One of the smartest things you can do is implement a Yellow Pages-type “find the expert” directory. Not only is this generally a low-cost investment in technology, people and time, it’s one that can offer a dramatic return on investment. The key in making the program work rests in the quality of the information provided. It should not focus on basic bio or resume-type data. Rather, it should focus on knowledge and applied expertise. It should be a directory of who’s worked where, doing what, with what and with whom.
In order to identify the people in your organization whose minds possess key knowledge, you should start with your business strategies, objectives and core competencies. What is it that your organization absolutely must do to be successful? In the case of George’s company, one of the keys is resolving duct production problems quickly and efficiently. Every minute a machine isn’t running, the company is losing money.
Try this exercise. Think about people in your organization who have key knowledge in their heads. You’ll want to focus on vital knowledge and abilities that aren’t readily available anywhere else or easily replaced if the experts become unavailable.
Take a minute and think about the key knowledge in your organization. It might be knowledge concerning:
- A relationship with a particular customer
- A key operational process
- A key technology or system
- A city, county or country and its business customs or climate
Remember: not everyone in your organization is a George or has the potential to be one. You don’t need to capture and classify everything that everybody knows. Your objective is to recognize which knowledge is most important to the success of your organization, who has it and who would benefit from it most.
The keysThink of five people who have key knowledge in your company, and how their know-how is used. Now imagine if these five people were no longer around. What would it be like on a day-to-day basis if you didn’t have access to their skills and knowledge?

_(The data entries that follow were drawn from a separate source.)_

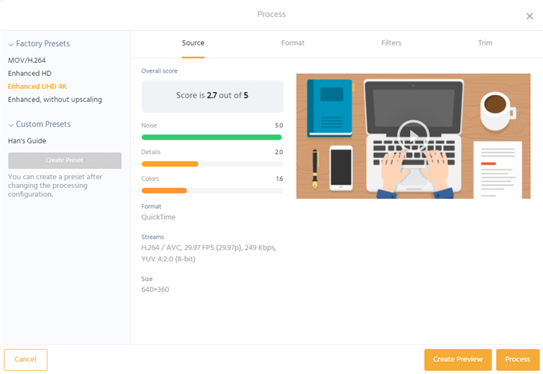Select the MOV/H.264 preset
The height and width of the screenshot is (374, 543).
26,60
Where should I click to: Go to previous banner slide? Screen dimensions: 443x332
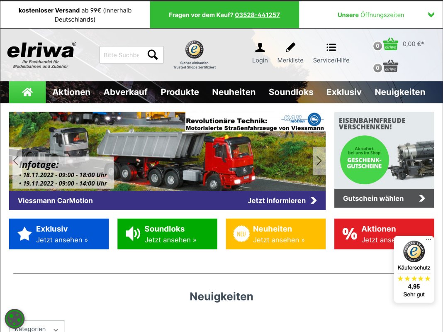pos(16,161)
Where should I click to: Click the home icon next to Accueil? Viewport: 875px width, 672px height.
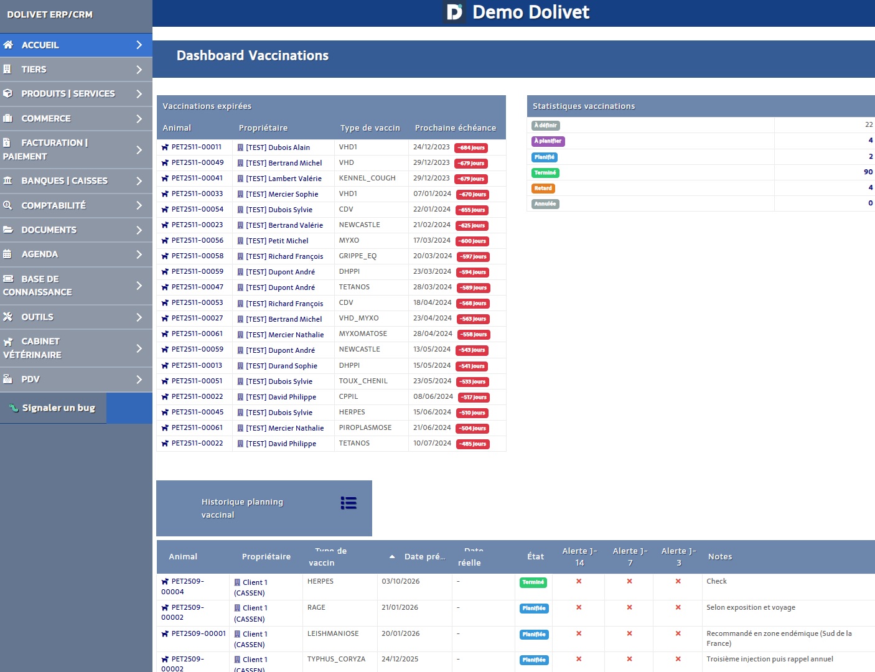8,45
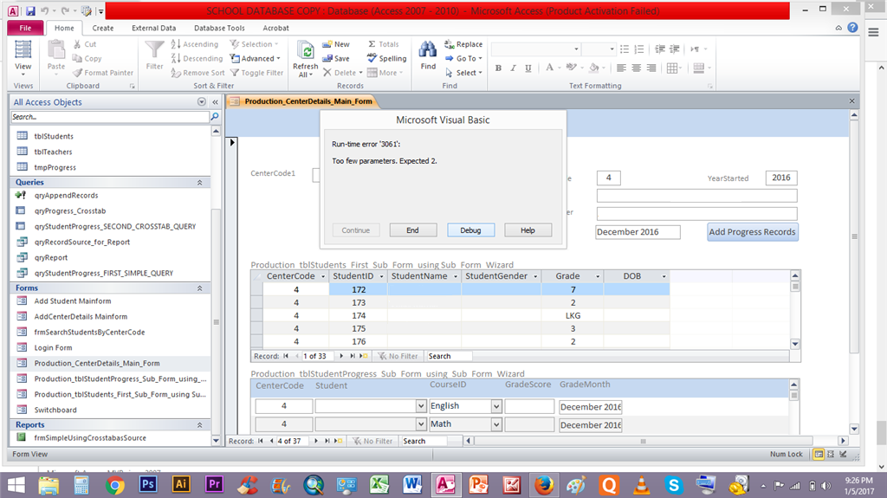Viewport: 887px width, 498px height.
Task: Click the Add Progress Records button
Action: (x=753, y=232)
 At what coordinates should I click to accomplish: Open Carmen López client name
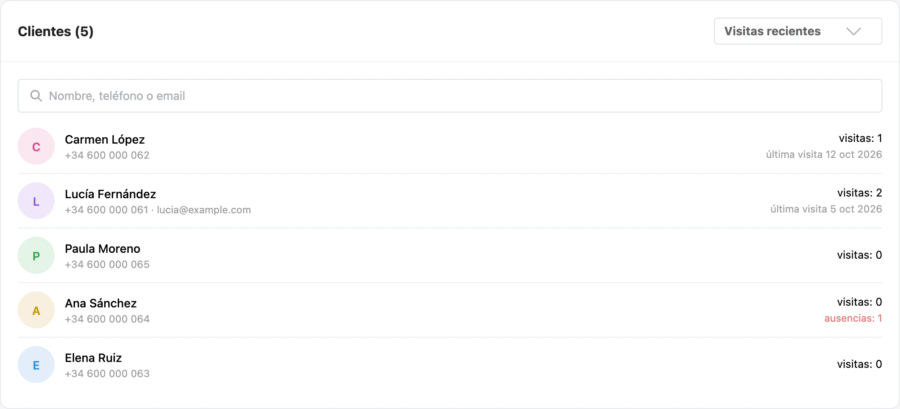pos(105,139)
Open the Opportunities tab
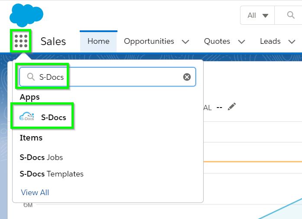302x219 pixels. [149, 41]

In some situations, it is obvious what kind of knowledge is important (for example, knowing how to fabricate ductwork and install sheet metal). In others, there may be a fair amount of pre-existing, explicit information that you can use to build the foundation of your employee knowledge base. Sometimes, the tool may be a manual or a quick-reference card. Other times, an interactive, computer-based training tool might be more appropriate. Video or live telecasts are also good delivery vehicles. Apprenticeships and mentoring might also be appropriate.
The point is, the simplicity or complexity of the process depends on a multitude of factors: the nature of the knowledge, where you are in the process, the willingness of the expert, and the caliber and skills of people supporting the exercise.
Whatever you do, don’t forget to maintain relationships after employees leave. George is looking forward to his retirement. He’s buying that ranch he’s always wanted and plans on spending lots of time with his grandchildren. But the door that closes behind him doesn’t have to seal itself. George will probably be interested in staying connected to what he spent a lifetime doing and became an expert in. He might even be willing to work on an as-needed basis, so long as you’re careful to structure the relationship in a way that balances his new priorities and recognizes the value of his expertise.
Make a concerted effort to maintain relationships with former employees of all ages who have worked for the company. This includes those who quit, got transferred or promoted, as well as those who retired.
Think about it. When people leave your company for another job, chances are they’ll be doing new things that increase their knowledge. They’ll certainly have more exposure to other ways of doing things, meet more people, use different kinds of technology, and so on. The knowledge they acquire could well prove useful to you at some time in the future.
So, let George walk out the door, but capture his knowledge before he leaves. Then, maintain a positive relationship with him. When you need him, he’ll be more inclined to be there for you.